Amy Anderson No Comments
Gasoline

 

If you are like many Americans, you may occasionally treat your car to premium gasoline. You might not be certain whether it helps, but it can’t hurt, right? Maybe not, but you just might be throwing money down the drain.

Last year I reported on a study by AAA that concluded American drivers had wasted more than $2.1 billion during the previous year by using premium-grade gasoline in vehicles designed to run on regular fuel. Now AAA has released new research findings that tested vehicles for which premium-grade gasoline was recommended but not required.

Together with the Automobile Club of Southern California’s Automotive Research Center, AAA tested vehicles that recommend the use of premium (91 octane or higher) gasoline. These vehicles were tested under extreme driving scenarios such as towing, hauling cargo and aggressive acceleration. AAA’s tests under these conditions showed:

  • Fuel economy for test vehicles averaged a 2.7 percent improvement. Individual vehicle test result averages ranged from a decrease of 1 percent (2016 Audi A3) to an improvement of 7.1 percent (2016 Cadillac Escalade).

 

  • Horsepower for test vehicles averaged an increase of 1.4 percent. Individual vehicle test result averages ranged from a decrease of 0.3 percent (2016 Jeep Renegade) to an improvement of 3.2 percent (2017 Ford Mustang).

 

 

AAA concluded that the vehicles tested are unlikely to see any benefit from using premium gasoline during typical city or highway driving. But even if someone consistently drives under the extreme scenarios tested, a 2.7 percent fuel economy improvement won’t justify paying 25 percent more for premium gasoline.

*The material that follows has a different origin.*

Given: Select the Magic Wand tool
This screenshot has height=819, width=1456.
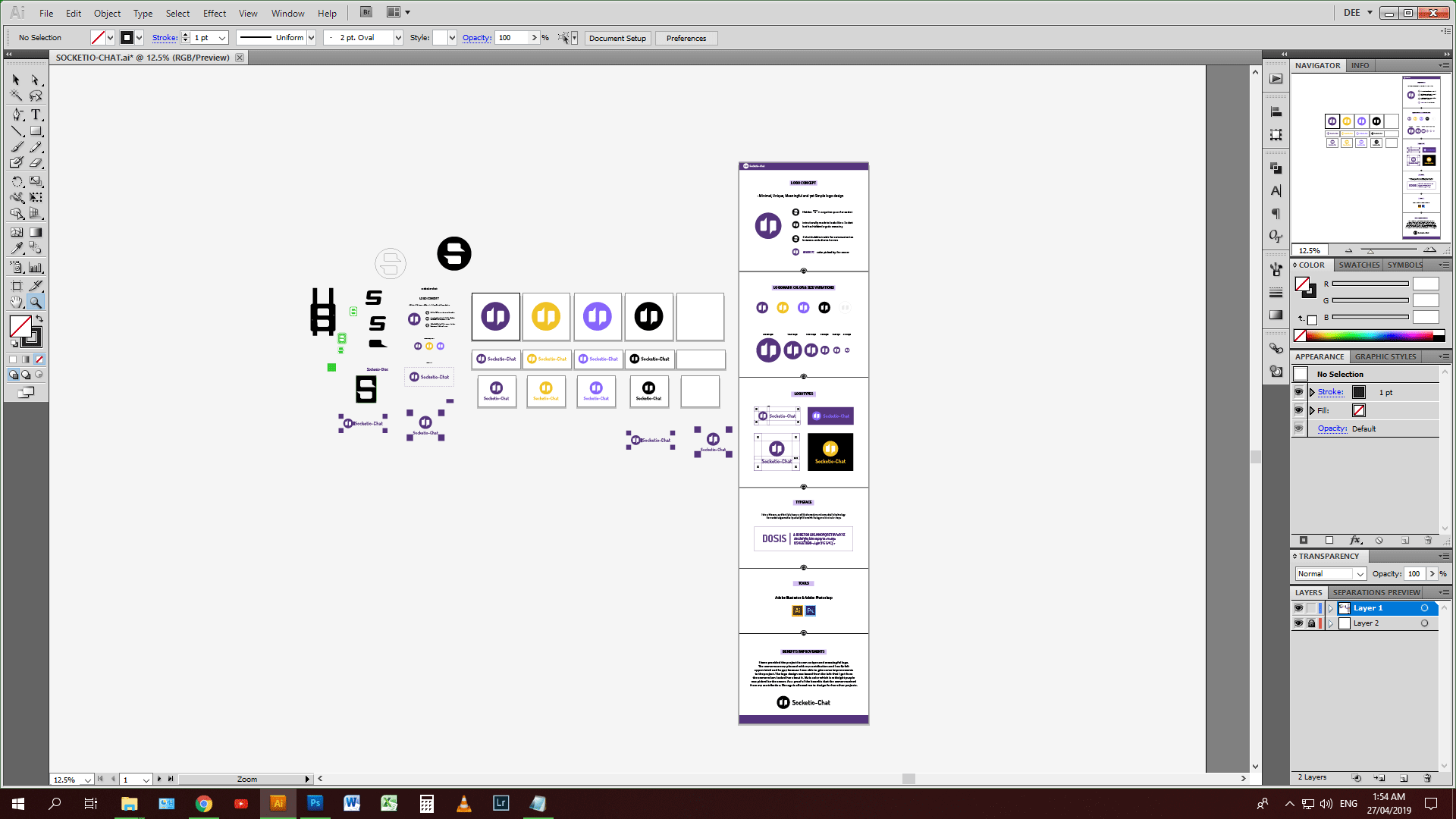Looking at the screenshot, I should click(x=17, y=96).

Thus, the conclusion is the same as the conclusion from last year’s research — Americans are mostly wasting their money if they are buying premium in this situation.

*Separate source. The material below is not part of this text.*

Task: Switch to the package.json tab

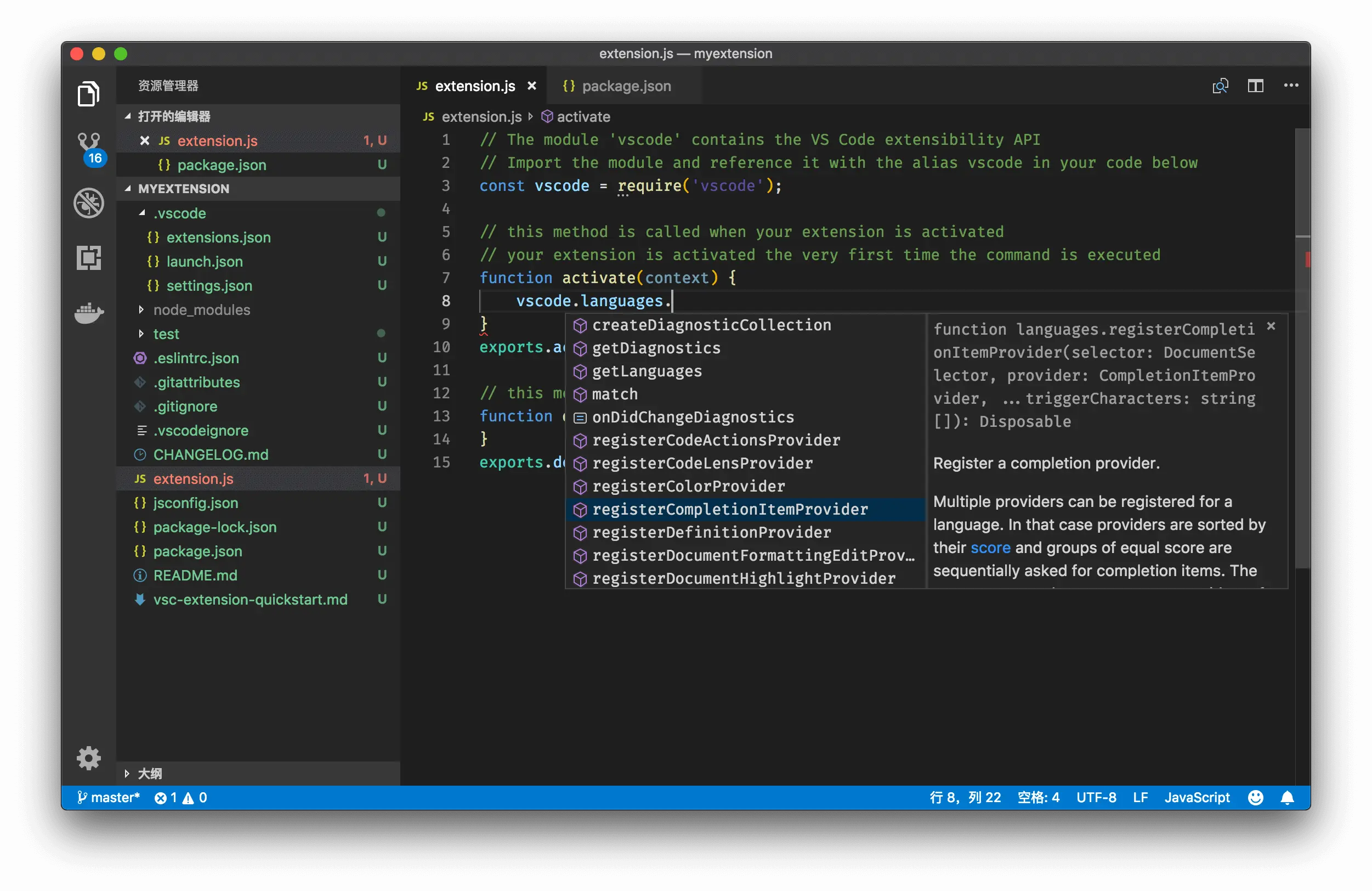Action: click(626, 86)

Of course, if a vehicle requires premium, that’s a different matter. Higher-octane fuels are more resistant to pre-ignition, which allows them to be used in engines with higher compression ratios. That enables higher performance and higher fuel efficiency than in engines with lower compression ratios. Using a lower-grade fuel in such an engine can result in knocking and pinging as the fuel ignites too early, and this can damage the engine.

Note that premium gasoline doesn’t necessarily contain any more energy or any better additives than cheaper gasoline. So, unless you have a vehicle that requires premium gasoline, you are probably wasting your money if you are buying it. AAA’s newest research shows that’s true even if premium fuel is recommended for the vehicle. But if you switch to regular and notice an engine knock, then you should probably stick with premium.